Work to do:
#1 Answer these questions from the devlog:
(a) How many commodity/horizon combinations does the batch inference script run?
(b) What did the author switch to for daily CME futures prices after the Nasdaq Data Link endpoint was retired?
(c) For which class is the crop yield prediction module also a deliverable?
#2 Reproduce the devlog passage that opens with "The county-level NASS data extension" and closes with "module will consume.", substituting "county codes" for "FIPS codes".

Document excerpt:
***

Next priorities include web app performance improvements (replacing full national parquet fetches with targeted Athena queries), UX polish (search, mobile navigation, loading states), accessibility improvements, and additional forecasting modules for crop yield and planted acreage (tech specs written, models not yet trained).
Devlog
With the commodity price forecasting module live, I turned to two things that needed attention before moving to the next ML module: extending the data pipeline to county-level granularity, and cleaning up operational rough edges.
The county-level NASS data extension was the bigger piece. The existing pipeline pulled state-level aggregates from the QuickStats API, which is fine for national trends but too coarse for the crop yield prediction module I have planned next. County-level data is an order of magnitude larger (thousands of FIPS codes versus 50 states), so the ingestion needed to handle pagination more carefully and the parquet partitioning scheme needed updating. I kept the state-level files as the primary dashboard data source and added county-level files as a separate partition layout that the yield module will consume.
On the operational side, I fixed a redundant API call pattern in the pipeline where the same QuickStats query was being made multiple times during a single run. This was not causing data issues (the upsert logic handled duplicates), but it was wasting API quota and slowing down runs unnecessarily. I also tightened up the cron runner's mode handling and verified the systemd service restarts cleanly after WASDE inference updates the model artifacts.
The model artifact flow is now clean: train locally, upload pickles to S3, EC2 pulls from S3 on FastAPI startup (or falls back to local artifacts if S3 is unreachable). The inference script runs all 18 commodity/horizon combinations in a single batch, writes predictions to RDS, and the service restart picks up any updated model files.
This is not a flashy milestone, but the platform is now operationally solid. The pipeline runs reliably on its cron schedule, the prediction service auto-recovers, and the data layer supports both the state-level dashboard and the county-level work coming next.
What's next: The crop yield prediction module (Module 04), which will use the county-level NASS data alongside NOAA weather feeds and NASA solar radiation data. This module doubles as a Cloud Computing class deliverable, so the architecture needs to be fully documented and reproducible.
Changelog
Added
- Add county-level NASS data ingestion from USDA QuickStats API
- Add county-level parquet partition layout alongside existing state-level files
- Add batch inference script for all 18 commodity/horizon model combinations
Changed
- Update pipeline pagination to handle county-level data volumes
- Update parquet partitioning scheme to support dual granularity (state + county)
- Update cron_runner.sh mode handling for cleaner operational flow
Fixed
- Fix redundant API calls in QuickStats pipeline wasting quota and slowing runs
- Fix systemd service restart behavior after WASDE inference model updates
Devlog
This was the densest two days of the project. I built the complete commodity price forecasting module end-to-end, from database tables through model training to a live frontend dashboard. Nine implementation steps, all shipped.
The backend starts with four ETL scripts pulling data from different sources on different schedules: CME futures prices daily via yfinance (I had to switch from Nasdaq Data Link after their CHRIS/CME endpoint was retired), US Dollar Index from FRED, WASDE supply-and-demand reports monthly from USDA, and ERS production costs annually. Each script writes to its own RDS table with upsert logic so reruns are safe.

***

Dataset extract:
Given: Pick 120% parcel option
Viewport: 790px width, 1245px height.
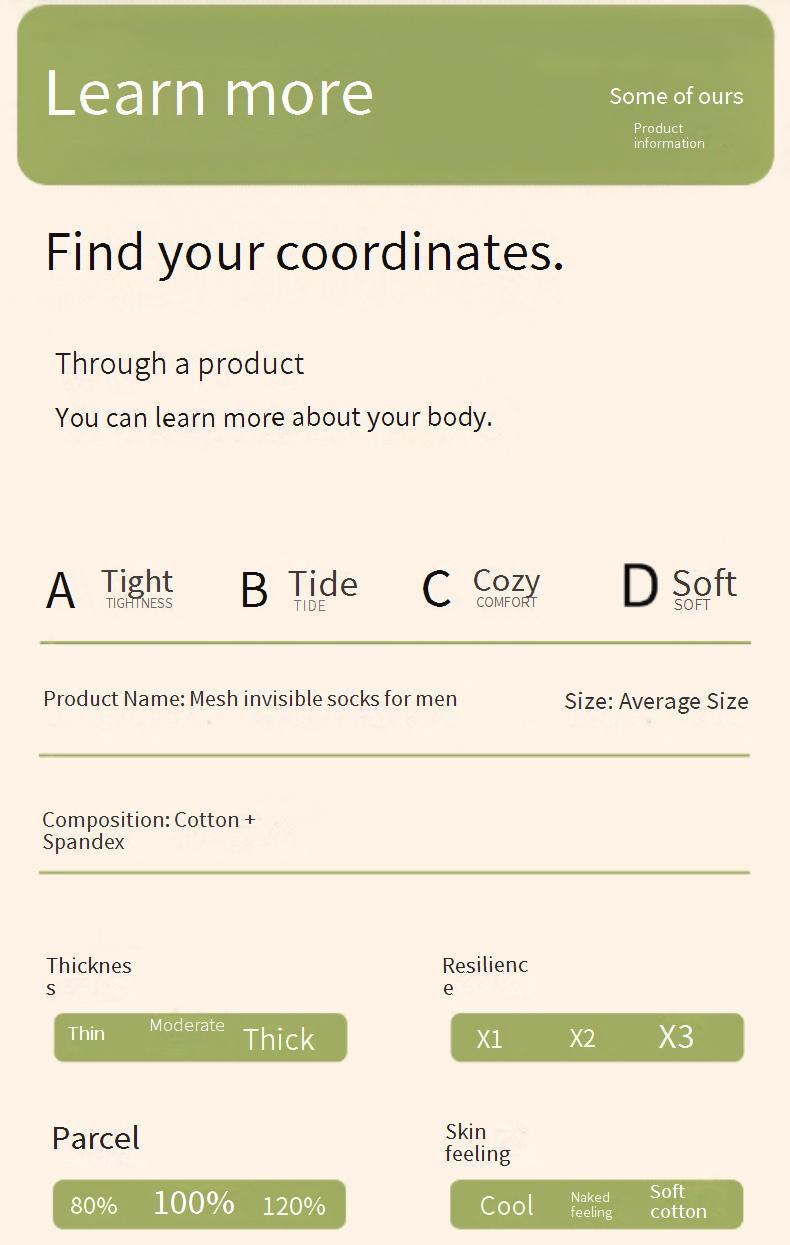Looking at the screenshot, I should [294, 1207].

***

Solved problems:
#1
(a) 18
(b) yfinance
(c) Cloud Computing

#2
The county-level NASS data extension was the bigger piece. The existing pipeline pulled state-level aggregates from the QuickStats API, which is fine for national trends but too coarse for the crop yield prediction module I have planned next. County-level data is an order of magnitude larger (thousands of county codes versus 50 states), so the ingestion needed to handle pagination more carefully and the parquet partitioning scheme needed updating. I kept the state-level files as the primary dashboard data source and added county-level files as a separate partition layout that the yield module will consume.